EXERCISE AIM.
Print this span of the material below exactly: the line with "The image size is (818, 460).", the line with "This screenshot has height=280, width=498.", and every line between them, but nothing else.

SOURCE MATERIAL.
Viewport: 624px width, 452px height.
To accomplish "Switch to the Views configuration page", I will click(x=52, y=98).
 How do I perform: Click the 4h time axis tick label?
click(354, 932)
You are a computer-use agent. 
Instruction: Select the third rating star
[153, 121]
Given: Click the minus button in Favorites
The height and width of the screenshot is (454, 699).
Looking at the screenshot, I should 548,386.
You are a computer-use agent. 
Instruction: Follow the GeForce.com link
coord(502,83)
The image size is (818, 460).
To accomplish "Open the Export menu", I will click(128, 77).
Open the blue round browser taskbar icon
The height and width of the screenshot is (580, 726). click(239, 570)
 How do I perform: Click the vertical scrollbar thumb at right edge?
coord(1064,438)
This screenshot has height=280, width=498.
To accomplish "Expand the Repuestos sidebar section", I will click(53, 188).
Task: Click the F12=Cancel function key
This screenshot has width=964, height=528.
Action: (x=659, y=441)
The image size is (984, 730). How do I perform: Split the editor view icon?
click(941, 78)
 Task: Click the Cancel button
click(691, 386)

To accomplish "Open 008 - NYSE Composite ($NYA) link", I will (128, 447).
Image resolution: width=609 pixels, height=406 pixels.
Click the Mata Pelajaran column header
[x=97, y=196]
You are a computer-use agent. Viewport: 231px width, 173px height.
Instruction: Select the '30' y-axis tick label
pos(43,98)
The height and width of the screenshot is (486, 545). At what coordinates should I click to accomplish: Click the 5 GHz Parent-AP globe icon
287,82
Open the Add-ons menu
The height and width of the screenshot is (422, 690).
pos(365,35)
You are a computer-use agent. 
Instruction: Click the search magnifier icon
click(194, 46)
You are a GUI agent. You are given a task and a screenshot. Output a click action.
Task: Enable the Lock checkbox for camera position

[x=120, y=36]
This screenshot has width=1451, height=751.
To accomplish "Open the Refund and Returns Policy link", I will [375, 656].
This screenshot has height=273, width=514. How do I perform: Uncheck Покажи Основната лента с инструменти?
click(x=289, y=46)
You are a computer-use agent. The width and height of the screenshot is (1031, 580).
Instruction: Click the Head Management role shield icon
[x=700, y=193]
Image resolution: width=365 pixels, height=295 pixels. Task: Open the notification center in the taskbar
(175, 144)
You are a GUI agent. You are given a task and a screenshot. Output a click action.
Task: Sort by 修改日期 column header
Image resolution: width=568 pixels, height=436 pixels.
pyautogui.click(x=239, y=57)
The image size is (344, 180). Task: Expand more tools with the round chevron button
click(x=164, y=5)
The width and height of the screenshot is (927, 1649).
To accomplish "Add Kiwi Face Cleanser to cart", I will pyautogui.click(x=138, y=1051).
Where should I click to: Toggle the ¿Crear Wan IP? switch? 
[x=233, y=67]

YOUR RESPONSE.
The image size is (818, 460).
To accomplish "Open the Export menu", I will click(128, 77).
Open the blue round browser taskbar icon
The height and width of the screenshot is (580, 726). click(239, 570)
 How do I perform: Click the vertical scrollbar thumb at right edge?
coord(1064,438)
This screenshot has height=280, width=498.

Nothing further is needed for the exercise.